[Data for processing — start]

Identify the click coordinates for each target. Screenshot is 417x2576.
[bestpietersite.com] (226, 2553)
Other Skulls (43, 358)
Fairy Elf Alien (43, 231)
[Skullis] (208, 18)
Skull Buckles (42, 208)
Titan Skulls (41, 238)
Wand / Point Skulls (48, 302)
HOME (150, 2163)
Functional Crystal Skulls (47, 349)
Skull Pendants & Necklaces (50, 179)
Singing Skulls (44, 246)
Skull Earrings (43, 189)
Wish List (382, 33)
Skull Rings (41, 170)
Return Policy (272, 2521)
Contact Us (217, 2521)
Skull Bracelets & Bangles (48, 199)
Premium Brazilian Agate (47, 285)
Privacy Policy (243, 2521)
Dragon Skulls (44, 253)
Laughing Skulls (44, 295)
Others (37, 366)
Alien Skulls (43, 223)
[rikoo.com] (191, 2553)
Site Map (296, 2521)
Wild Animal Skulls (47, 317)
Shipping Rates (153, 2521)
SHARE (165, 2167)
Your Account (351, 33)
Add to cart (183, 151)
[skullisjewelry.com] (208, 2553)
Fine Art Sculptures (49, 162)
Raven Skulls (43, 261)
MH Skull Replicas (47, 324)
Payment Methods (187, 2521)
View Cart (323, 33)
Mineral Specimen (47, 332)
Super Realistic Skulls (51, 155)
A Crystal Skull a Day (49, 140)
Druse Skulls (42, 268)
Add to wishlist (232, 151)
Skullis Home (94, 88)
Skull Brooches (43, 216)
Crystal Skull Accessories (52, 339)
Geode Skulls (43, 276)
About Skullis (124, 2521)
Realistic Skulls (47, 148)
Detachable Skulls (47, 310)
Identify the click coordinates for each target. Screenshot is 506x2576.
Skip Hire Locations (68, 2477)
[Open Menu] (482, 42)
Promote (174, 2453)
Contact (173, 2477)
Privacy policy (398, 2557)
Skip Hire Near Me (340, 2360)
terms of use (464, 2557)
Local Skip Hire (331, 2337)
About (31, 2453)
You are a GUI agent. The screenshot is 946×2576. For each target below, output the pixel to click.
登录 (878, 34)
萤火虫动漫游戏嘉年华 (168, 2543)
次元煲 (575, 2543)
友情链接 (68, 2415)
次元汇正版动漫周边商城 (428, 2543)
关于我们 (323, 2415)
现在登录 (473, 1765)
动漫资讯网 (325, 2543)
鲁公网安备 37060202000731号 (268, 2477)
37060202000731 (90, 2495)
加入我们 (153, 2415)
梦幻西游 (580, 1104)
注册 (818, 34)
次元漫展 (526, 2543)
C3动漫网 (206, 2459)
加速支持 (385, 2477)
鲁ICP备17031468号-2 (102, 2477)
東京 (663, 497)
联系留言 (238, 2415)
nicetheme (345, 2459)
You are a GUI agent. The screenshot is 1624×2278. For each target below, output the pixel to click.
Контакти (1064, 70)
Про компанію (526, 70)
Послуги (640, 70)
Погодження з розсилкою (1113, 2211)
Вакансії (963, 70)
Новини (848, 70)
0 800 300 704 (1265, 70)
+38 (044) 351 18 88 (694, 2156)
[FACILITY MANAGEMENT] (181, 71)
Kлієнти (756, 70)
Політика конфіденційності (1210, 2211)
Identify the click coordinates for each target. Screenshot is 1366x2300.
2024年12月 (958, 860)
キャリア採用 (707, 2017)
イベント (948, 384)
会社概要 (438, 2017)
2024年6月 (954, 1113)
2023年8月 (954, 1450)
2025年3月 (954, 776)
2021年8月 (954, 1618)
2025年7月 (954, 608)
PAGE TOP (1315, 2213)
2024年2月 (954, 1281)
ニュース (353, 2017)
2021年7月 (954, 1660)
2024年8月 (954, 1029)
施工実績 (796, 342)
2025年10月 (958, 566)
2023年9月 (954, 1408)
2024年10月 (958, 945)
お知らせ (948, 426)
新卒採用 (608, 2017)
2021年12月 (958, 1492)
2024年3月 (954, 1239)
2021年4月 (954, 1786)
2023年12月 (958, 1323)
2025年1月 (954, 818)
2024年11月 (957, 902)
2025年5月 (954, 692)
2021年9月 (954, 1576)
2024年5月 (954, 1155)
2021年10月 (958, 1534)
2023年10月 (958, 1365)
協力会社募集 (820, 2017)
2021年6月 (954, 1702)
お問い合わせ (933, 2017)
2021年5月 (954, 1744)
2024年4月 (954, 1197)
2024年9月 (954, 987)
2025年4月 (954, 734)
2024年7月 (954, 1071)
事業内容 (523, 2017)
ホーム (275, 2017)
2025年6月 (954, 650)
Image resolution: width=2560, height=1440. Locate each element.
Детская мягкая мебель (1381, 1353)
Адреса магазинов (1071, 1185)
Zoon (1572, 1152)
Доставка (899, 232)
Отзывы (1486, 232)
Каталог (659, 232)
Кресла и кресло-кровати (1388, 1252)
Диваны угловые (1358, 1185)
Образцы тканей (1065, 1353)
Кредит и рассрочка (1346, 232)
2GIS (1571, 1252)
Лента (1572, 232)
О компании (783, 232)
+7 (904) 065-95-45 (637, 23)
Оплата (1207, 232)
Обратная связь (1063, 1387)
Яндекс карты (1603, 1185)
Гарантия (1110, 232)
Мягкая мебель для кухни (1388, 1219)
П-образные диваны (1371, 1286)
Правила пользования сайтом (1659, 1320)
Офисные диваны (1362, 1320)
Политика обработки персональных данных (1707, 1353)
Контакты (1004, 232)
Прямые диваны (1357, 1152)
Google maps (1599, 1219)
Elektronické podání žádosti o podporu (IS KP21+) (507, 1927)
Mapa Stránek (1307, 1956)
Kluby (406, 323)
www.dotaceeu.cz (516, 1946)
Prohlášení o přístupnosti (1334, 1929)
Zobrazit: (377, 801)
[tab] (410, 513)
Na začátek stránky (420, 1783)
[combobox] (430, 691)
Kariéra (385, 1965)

[Data for processing — finish]

Your answer should be the lines above, from the line containing "萤火虫动漫游戏嘉年华 (168, 2543)" up to and including the line containing "nicetheme (345, 2459)", reproduced exactly and with nothing else.

# [Answer to the exercise]
萤火虫动漫游戏嘉年华 (168, 2543)
次元煲 (575, 2543)
友情链接 (68, 2415)
次元汇正版动漫周边商城 (428, 2543)
关于我们 (323, 2415)
现在登录 (473, 1765)
动漫资讯网 (325, 2543)
鲁公网安备 37060202000731号 (268, 2477)
37060202000731 (90, 2495)
加入我们 (153, 2415)
梦幻西游 (580, 1104)
注册 (818, 34)
次元漫展 (526, 2543)
C3动漫网 (206, 2459)
加速支持 (385, 2477)
鲁ICP备17031468号-2 (102, 2477)
東京 (663, 497)
联系留言 (238, 2415)
nicetheme (345, 2459)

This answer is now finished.